Street Kings Review

You can’t really blame them for trying; with the ever present success of The Shield and a movie like L.A. Confindential, the whole “dirty cop do good” storyline was going to come full circle via el cinema. Street Kings is that flick that attempts to capture the drama and moral dilemnas of a show like The Shield in the 2hrs it remains on screen. While a film like L.A. Confindential or even Training Day certainly seem like templates for Street Kings, they represent lightning in a bottle, insofar that they are two of the best cop movies of the past twenty years. Street Kings is their junior and in general, a pretty mediocre flick.
Don’t get me wrong; I was loving the new Johnny Utah(a.k.a. Keanu Reeves as resident badass). He was a hurt machine; swearing and making racial slurs at every bad corner of the neighborhood and in general kicking some serious inner city ass. But what plays out well in a show like The Shield, is that every week you return to these characters and join them in their morally murky world. You take the good episodes with the bad, hoping that the end all story ends up being better. Street Kings attempts to execute on the same level, and does so to an extent, but ends up coming off as a bad episode of said show.

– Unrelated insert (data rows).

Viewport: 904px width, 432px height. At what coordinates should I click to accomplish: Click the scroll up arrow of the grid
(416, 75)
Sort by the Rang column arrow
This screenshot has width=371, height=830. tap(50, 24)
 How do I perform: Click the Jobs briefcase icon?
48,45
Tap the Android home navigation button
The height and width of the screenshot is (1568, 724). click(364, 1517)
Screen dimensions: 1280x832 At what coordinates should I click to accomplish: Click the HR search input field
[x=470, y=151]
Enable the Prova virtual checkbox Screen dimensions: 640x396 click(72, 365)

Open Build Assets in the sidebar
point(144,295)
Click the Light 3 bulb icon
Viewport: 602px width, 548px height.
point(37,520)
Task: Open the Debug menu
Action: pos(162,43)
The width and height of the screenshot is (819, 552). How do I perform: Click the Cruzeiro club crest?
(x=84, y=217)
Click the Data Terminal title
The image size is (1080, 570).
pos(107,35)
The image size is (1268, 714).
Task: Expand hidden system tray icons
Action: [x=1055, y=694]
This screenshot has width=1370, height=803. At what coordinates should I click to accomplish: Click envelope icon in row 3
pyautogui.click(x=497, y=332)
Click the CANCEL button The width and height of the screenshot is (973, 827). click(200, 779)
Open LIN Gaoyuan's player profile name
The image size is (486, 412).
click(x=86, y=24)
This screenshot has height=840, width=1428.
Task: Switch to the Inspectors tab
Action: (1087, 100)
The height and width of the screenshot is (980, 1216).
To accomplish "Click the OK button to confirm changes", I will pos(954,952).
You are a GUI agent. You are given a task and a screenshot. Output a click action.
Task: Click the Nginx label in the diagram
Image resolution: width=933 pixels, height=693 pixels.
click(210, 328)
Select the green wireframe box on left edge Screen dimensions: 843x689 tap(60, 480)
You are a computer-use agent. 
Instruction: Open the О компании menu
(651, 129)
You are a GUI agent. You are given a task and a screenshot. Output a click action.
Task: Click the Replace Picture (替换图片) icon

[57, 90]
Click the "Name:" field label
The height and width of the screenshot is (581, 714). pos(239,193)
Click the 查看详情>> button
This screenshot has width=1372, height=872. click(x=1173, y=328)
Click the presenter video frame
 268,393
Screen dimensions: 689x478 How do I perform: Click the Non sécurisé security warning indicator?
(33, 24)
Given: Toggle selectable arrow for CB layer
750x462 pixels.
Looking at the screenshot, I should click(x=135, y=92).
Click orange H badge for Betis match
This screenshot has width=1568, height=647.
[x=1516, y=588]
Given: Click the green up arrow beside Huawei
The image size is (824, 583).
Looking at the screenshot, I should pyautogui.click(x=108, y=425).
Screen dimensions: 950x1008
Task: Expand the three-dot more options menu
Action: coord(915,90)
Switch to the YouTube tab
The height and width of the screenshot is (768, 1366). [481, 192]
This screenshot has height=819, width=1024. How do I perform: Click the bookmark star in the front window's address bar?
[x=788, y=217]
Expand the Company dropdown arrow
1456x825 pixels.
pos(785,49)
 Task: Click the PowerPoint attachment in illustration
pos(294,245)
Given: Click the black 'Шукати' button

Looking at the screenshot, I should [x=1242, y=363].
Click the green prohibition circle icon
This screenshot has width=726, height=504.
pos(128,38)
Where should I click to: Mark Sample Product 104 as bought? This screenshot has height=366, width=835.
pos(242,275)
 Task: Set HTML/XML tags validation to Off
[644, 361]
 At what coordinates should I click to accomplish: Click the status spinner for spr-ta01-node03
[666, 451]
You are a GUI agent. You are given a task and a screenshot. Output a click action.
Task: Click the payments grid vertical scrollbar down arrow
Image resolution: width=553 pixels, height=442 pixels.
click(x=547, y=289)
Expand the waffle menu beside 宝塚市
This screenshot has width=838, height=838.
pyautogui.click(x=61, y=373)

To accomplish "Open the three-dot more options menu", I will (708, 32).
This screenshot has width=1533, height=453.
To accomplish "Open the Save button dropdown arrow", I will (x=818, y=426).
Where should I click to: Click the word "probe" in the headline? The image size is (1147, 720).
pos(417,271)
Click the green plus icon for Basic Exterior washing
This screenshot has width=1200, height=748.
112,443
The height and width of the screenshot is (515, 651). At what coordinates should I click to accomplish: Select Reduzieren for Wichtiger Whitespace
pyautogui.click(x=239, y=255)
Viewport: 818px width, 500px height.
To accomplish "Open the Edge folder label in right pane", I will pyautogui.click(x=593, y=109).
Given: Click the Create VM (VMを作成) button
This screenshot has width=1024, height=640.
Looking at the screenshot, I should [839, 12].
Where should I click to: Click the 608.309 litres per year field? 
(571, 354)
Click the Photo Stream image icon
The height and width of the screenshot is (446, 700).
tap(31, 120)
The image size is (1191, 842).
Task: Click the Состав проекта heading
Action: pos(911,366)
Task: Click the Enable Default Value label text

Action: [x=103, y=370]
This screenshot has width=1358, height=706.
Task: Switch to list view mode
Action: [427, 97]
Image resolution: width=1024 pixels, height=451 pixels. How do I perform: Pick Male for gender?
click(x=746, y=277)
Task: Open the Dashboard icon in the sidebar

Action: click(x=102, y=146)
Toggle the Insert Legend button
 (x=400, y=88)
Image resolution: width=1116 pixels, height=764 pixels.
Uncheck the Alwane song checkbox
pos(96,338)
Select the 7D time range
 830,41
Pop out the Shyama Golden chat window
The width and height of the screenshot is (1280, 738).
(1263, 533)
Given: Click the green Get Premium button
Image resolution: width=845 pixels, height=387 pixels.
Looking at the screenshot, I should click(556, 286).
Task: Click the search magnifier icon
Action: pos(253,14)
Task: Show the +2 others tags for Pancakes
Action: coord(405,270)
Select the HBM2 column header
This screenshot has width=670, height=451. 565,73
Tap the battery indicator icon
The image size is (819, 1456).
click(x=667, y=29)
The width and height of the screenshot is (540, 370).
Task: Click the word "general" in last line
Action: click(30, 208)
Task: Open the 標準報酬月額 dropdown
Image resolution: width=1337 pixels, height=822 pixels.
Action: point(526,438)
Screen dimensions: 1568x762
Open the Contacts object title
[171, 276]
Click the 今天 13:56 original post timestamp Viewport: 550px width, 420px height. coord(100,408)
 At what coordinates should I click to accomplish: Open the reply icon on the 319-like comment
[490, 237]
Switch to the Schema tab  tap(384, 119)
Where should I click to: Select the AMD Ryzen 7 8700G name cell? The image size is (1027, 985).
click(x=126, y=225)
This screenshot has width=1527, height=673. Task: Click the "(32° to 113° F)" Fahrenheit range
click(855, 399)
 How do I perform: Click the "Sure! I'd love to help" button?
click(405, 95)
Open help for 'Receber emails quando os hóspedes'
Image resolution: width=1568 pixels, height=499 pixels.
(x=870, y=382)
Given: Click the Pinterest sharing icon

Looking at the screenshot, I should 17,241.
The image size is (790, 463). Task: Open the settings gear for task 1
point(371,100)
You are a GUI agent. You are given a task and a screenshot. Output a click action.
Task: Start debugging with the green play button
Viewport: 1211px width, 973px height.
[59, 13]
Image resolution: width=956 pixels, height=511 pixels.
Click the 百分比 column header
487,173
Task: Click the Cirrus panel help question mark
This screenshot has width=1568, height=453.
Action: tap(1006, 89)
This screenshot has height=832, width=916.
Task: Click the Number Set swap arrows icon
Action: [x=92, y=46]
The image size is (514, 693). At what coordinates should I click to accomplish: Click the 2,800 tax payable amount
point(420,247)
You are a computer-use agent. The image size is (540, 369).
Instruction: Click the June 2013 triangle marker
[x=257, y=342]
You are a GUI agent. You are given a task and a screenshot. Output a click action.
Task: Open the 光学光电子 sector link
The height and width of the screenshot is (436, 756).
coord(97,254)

Reeves and various other preformances certainly made this better for me and the story itself isn’t bad. But the material seems so inferior to the talent preforming it, that they end up having to act like it’s Shakespeare, when it’s really just cop drama. It’s entertaining in the same realm as a Training Day, but certainly not as powerful. What should have been another intriguing and powerful foray into crime cinema ends up coming off as an extended finale of a TV show. Which isn’t to say it’s all that bad, just certainly doesn’t deliver. Wait for DVD kids, or just watch Training Day. I give this a 5 out of 10 Bones, for being watchable but forgettable.